-- RECORDS TO USE follows --

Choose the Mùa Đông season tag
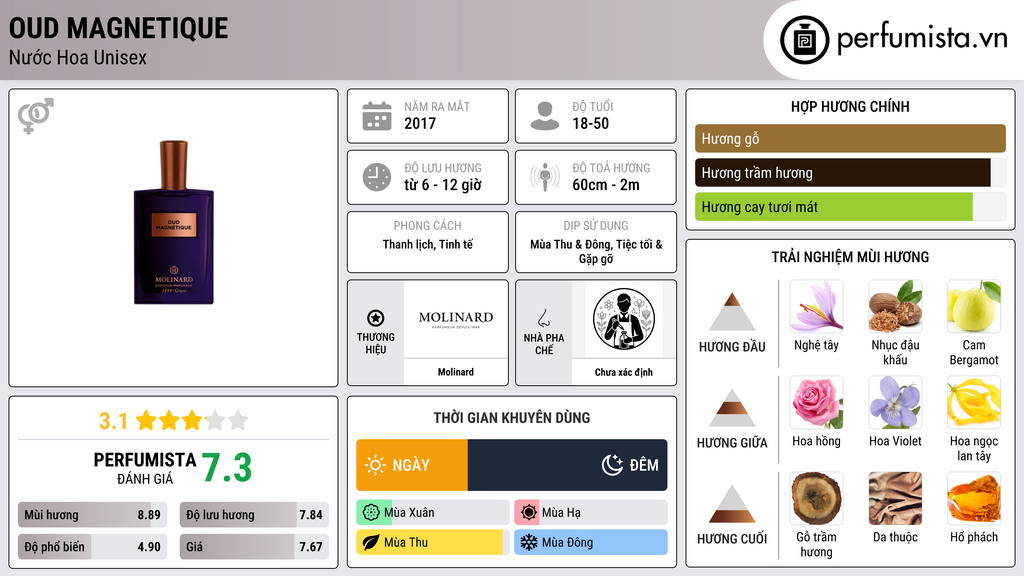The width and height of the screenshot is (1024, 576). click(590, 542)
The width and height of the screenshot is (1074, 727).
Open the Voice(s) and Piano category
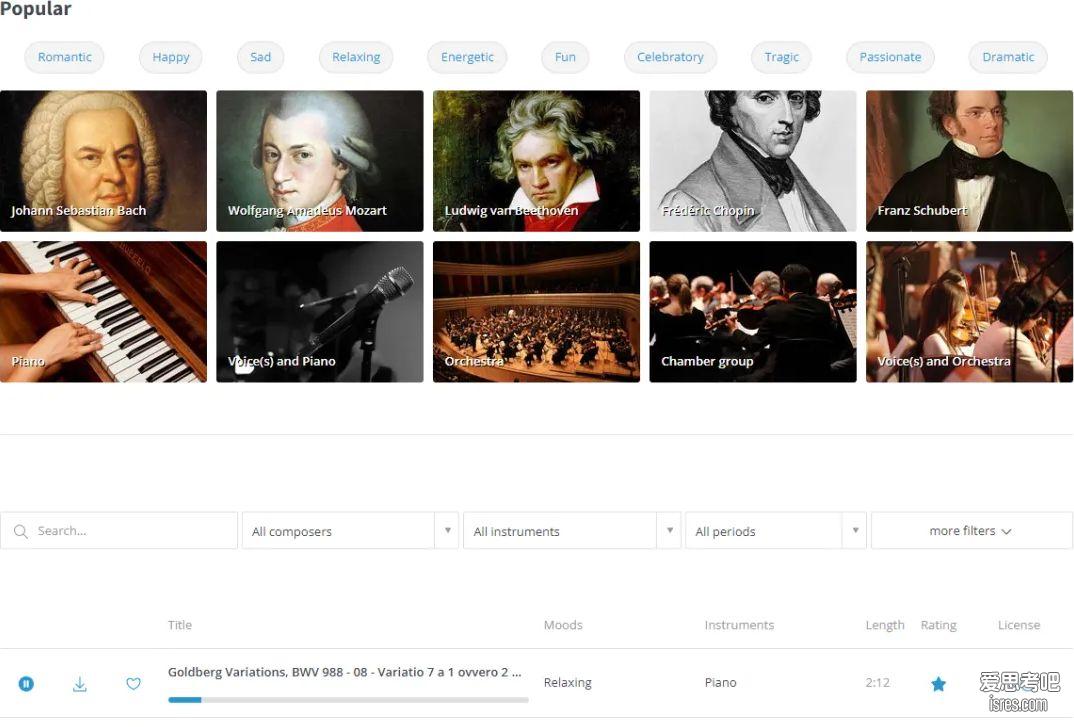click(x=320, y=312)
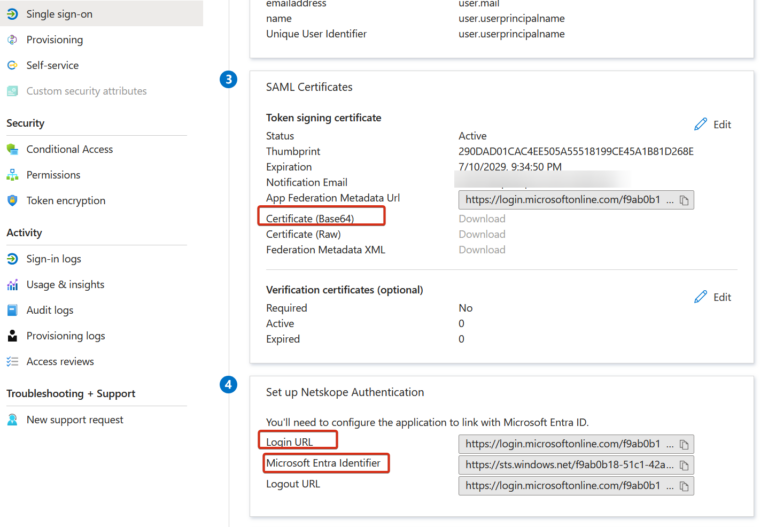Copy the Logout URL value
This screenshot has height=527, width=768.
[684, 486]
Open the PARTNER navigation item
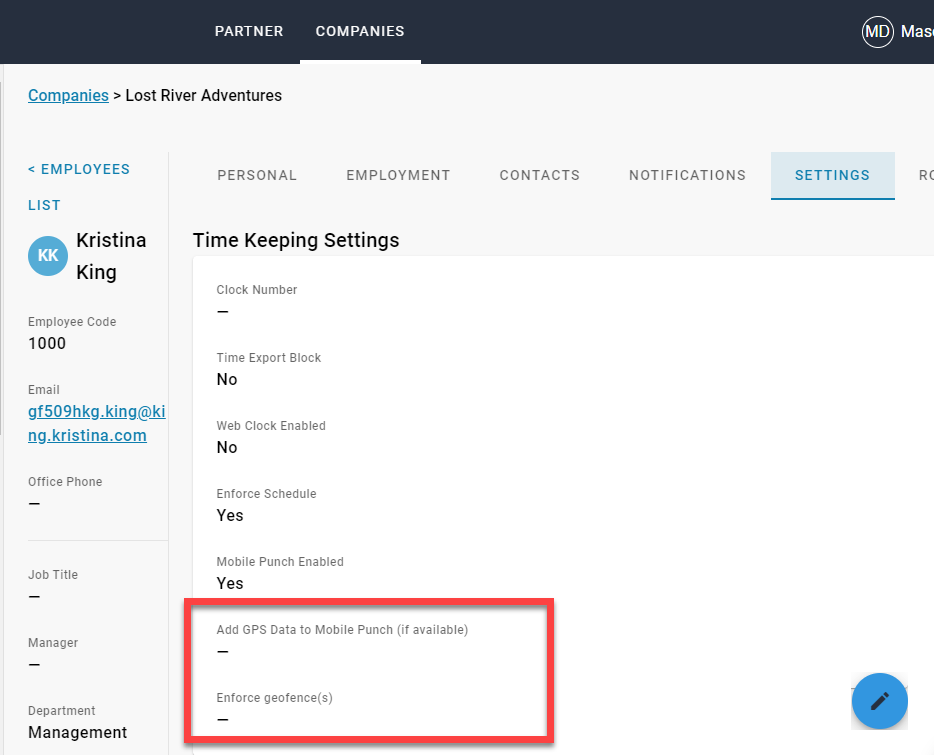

-- RECORDS TO USE concluded --

# BRIEF
Which lines run from the one containing "Open the Voice(s) and Piano category" to the end of the data above? Set down those lines exactly, and only those, without any pictures.

# TASK ANSWER
Open the Voice(s) and Piano category
click(x=320, y=312)
Copy the Logout URL value
This screenshot has height=527, width=768.
[684, 486]
Open the PARTNER navigation item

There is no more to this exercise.